* **Data for this task**:

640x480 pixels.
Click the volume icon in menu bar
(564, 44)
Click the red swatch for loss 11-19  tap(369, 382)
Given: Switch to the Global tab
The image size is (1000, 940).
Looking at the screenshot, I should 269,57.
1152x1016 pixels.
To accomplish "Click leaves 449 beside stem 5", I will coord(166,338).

* * *

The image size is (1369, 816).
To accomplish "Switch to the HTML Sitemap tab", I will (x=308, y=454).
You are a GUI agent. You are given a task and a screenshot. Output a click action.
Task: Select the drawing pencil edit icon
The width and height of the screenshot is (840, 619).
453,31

...

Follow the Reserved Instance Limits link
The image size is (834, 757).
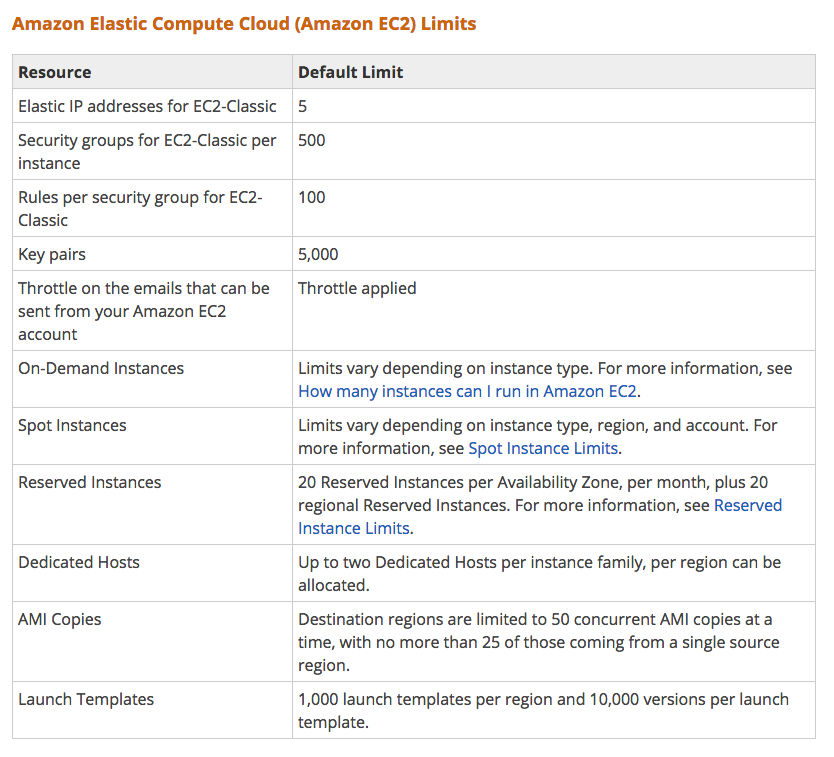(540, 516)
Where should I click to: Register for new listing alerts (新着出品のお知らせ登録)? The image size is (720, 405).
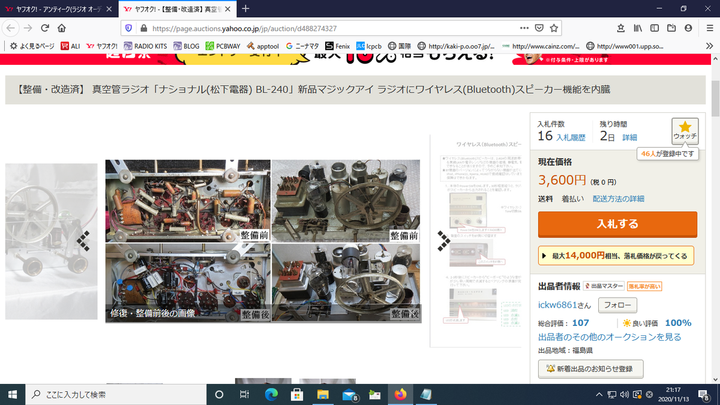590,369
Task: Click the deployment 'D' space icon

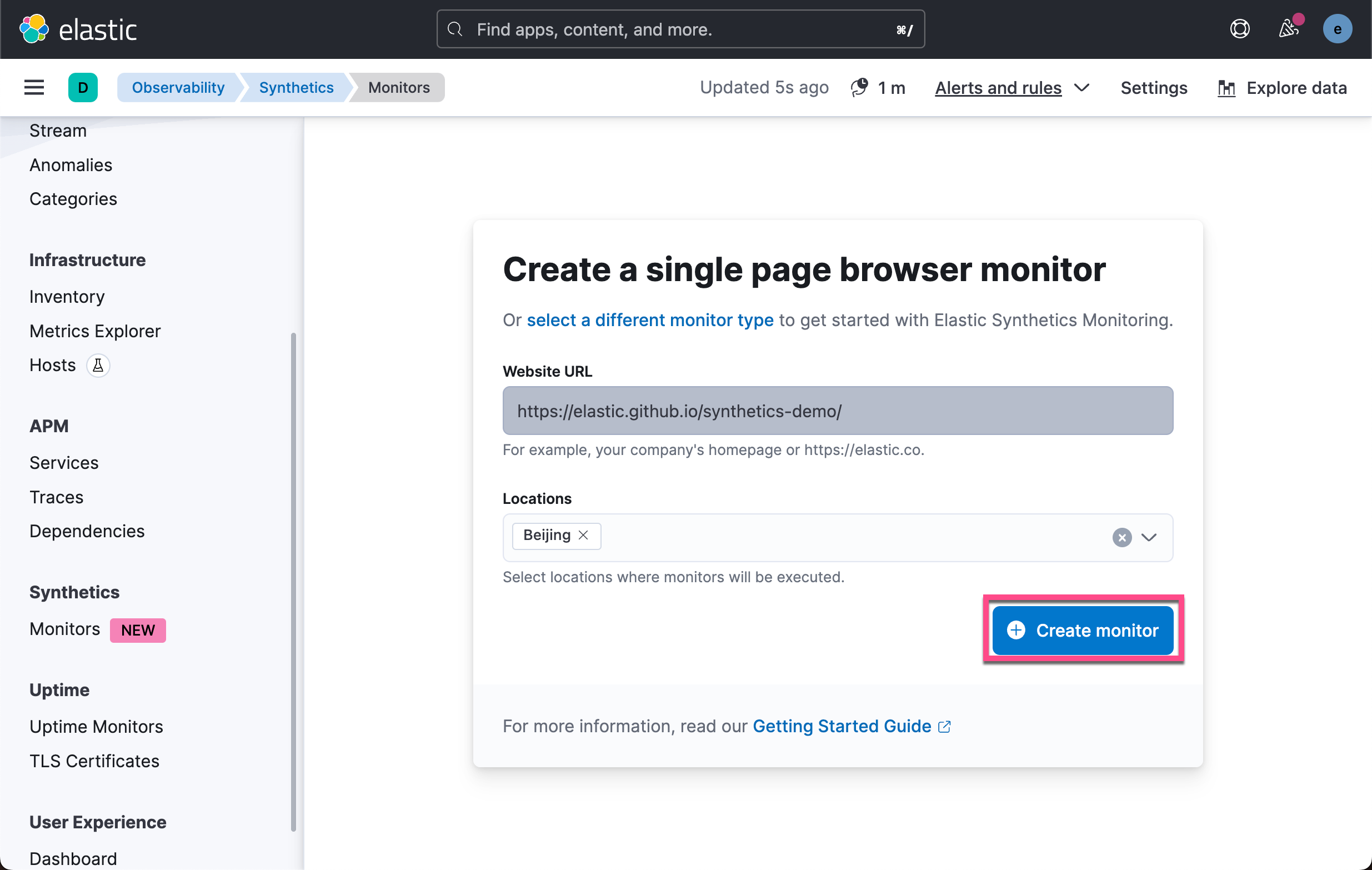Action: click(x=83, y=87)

* **Task brief**: Extract the lines above, from the line containing "Follow the Reserved Instance Limits link" up to and including the line containing "Action: click(x=83, y=87)", and repeat them exactly. Leave the pictures out of your answer.

* **Final answer**:
Follow the Reserved Instance Limits link
The image size is (834, 757).
(540, 516)
Where should I click to: Register for new listing alerts (新着出品のお知らせ登録)? The image size is (720, 405).
590,369
Task: Click the deployment 'D' space icon

Action: click(x=83, y=87)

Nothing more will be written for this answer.